RR-West end of Eugene.  The mainline and “WP” Siding are on the left, followed by a pair of “City Yard” tracks and then the seven plus run-around classification yard tracks on the left.

An immediate challenge was sorting through the industries to be served in the depot area.  I pulled out structure kits purchased long ago for this area.  Several will make it onto the layout, albeit modified for narrow depth, added length or other purposes.  I’ll try to avoid leaving anything totally “stock.”  A Walthers “Front Street Warehouse”  was tried for a spot near the depot, but will not make the cut.  Its size was ok, but the architectural style was too old for Eugene.  My Eugene is largely a fiction (A common belief of OSU Beavers like me!  <Grin>), but I still need to capture the “look and feel” of a major Willamette Valley city.  Most structures need to date from the 20th Century, but that warehouse was distinctly earlier.  A couple of the spurs will be left loose (not permanently applied to the roadbed) until I design and build the structures to be served by those spurs. 

Eugene Depot area and city industry spurs.  The “Front Street Warehouse” in the middle of the photo, to the right of the depot platform, will not be used.  It is too tall and too early an architectural style.

RR-East Eugene depot and classification yard.  The throat area in the immediate foreground is atop the new benchwork panel.  Loose switches on the left will be served by an industry siding.

The RR-East throat includes two mainline tracks for entering the (eventual) staging loop tracks.  The right hand track of the three laid is the RR-East switch lead. 

RR-East Eugene depot and classification yard with track labels.

The photo above shows labels for the tracks in the Eugene Depot and Classification Yard.  Left to right, are the spurs for the SP freight house, the “WP” siding (closest to the depot), the mainline, and a pair of tracks for the Eugene “City” yard.  This latter pair has a crossover midway to help the “City Switcher” do its work.  These tracks may also serve as freight sidings awaiting entry into the Arrival/Departure Yard.  The switch lead serves seven body tracks in the classification yard and an eighth  track on the right serves as a run-around (run-through) for access to the RR-West end. 

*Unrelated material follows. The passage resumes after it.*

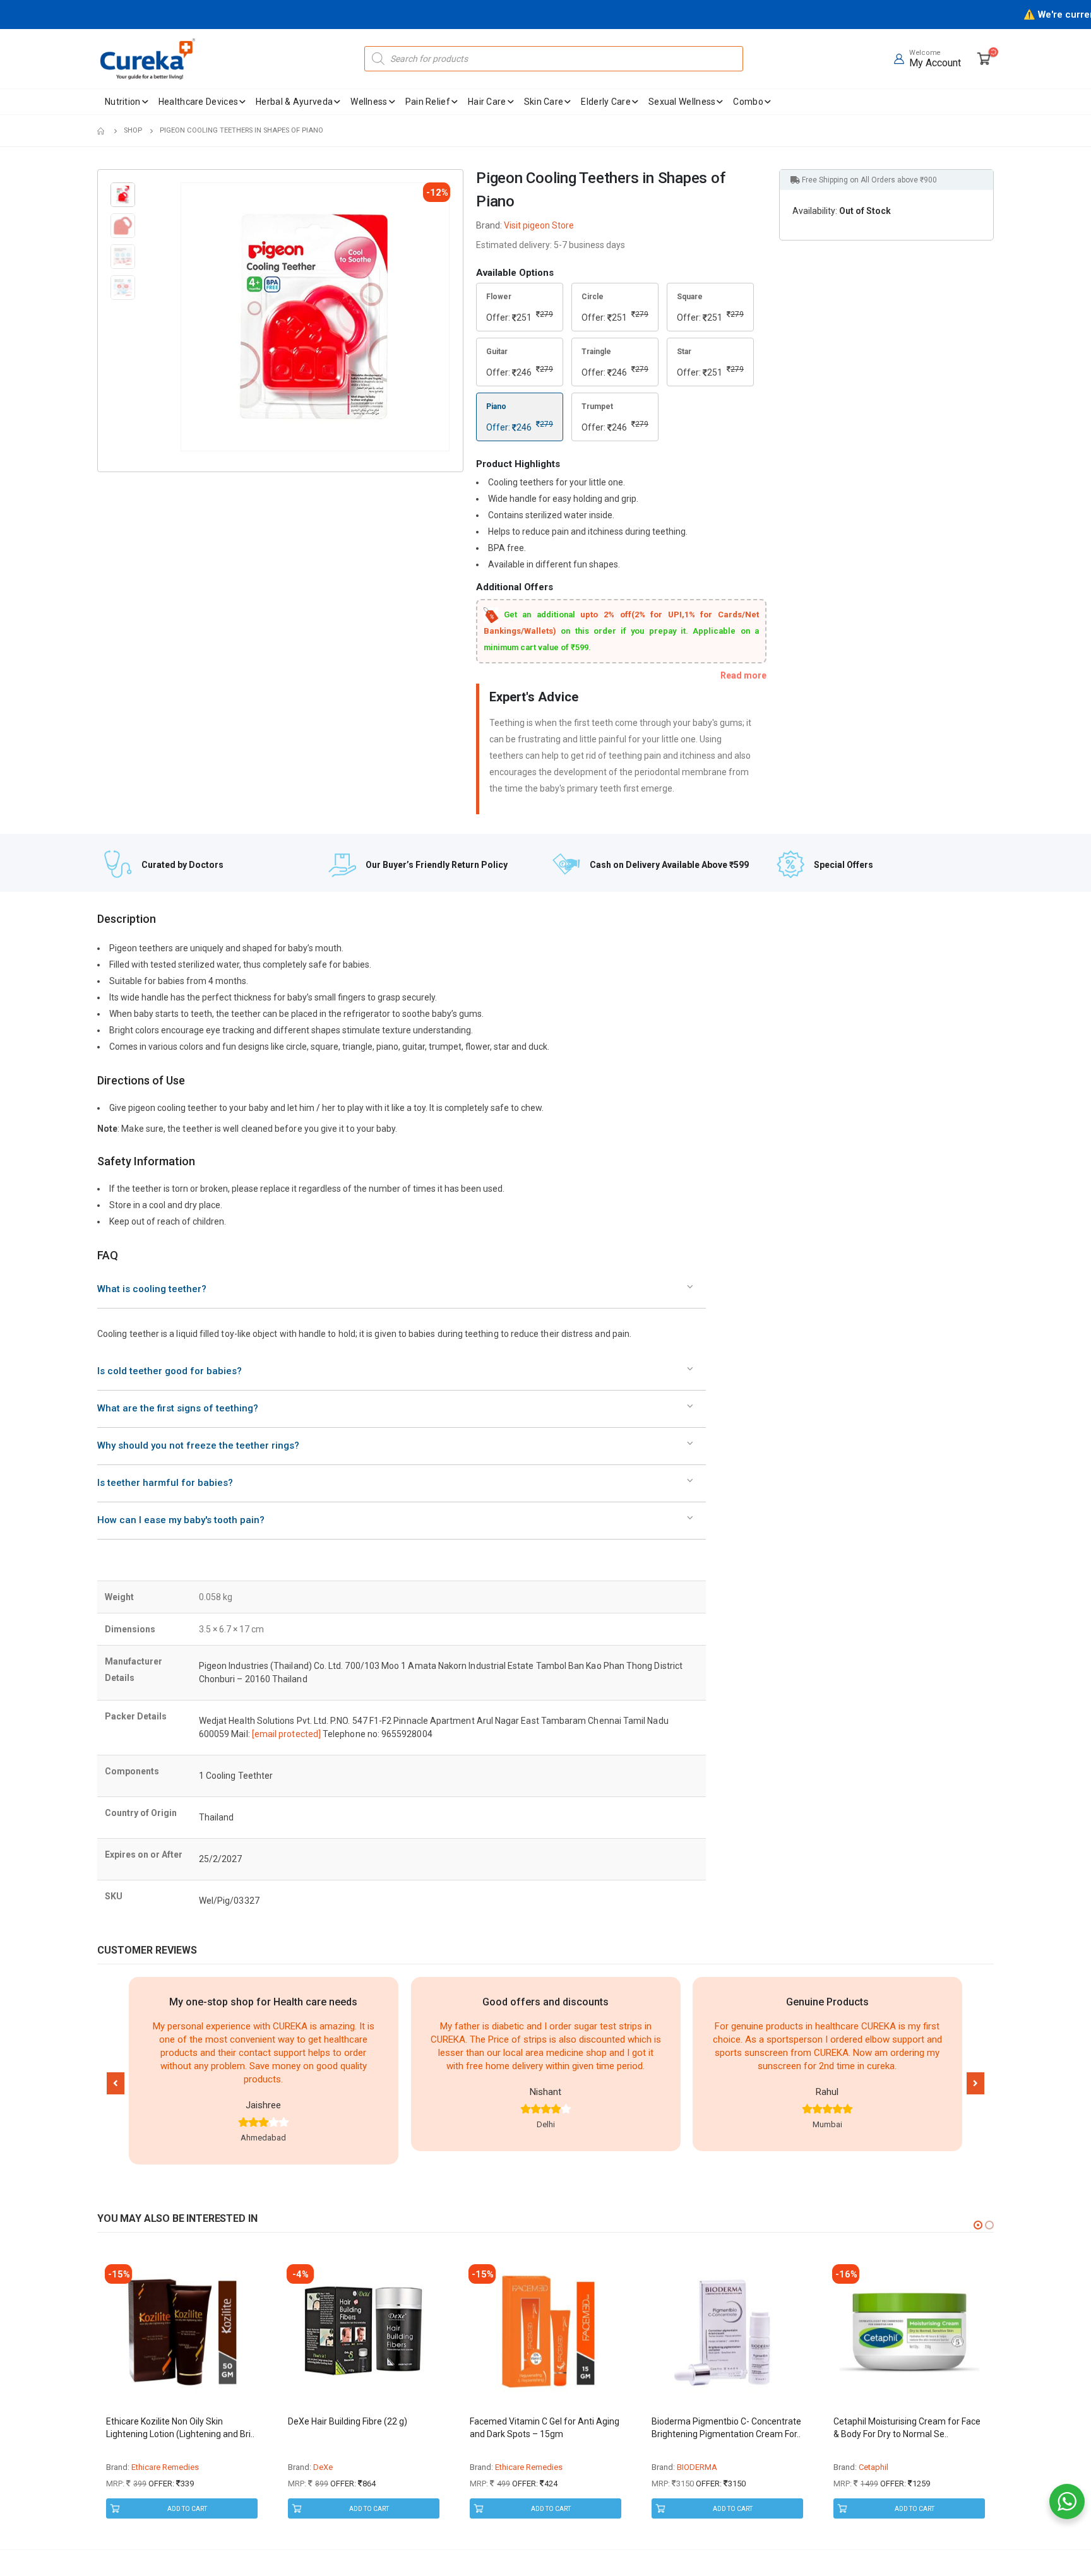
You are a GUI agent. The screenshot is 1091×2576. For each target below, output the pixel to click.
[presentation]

Twelve tracks deep in the depot area make for a very long reach for uncoupling operations.  Fortunately, most of that action needs to be done by the “City Switcher” (one crew job) with a slight additional bit of work for the Klamath mail train in eras when it ran.  I suspect I’ll need a dedicated footstool for the City Switcher.  Meanwhile, I installed hatches for a dozen uncoupling magnets, most of which are located under the deeper tracks.

I installed 44 switches in this part of the Eugene complex.  That puts me past the halfway point on total switch installations for the complete layout.  The next several weeks will involve installing switch machines and wiring all of this.  I also need to complete the bridges over the Willamette River to connect to Springfield.  With that, the “Valley Core” of the railroad will be complete and I can start operations testing. 

The end of July marks one year of construction.  I am happy to report I met my predicted project timeline—about a year to reach this stage.  This bodes well for a complete railroad ready for the NMRA National Convention in Portland in 2015.  This blog achieved another milestone this past week with the 10,000th page view.  Wow!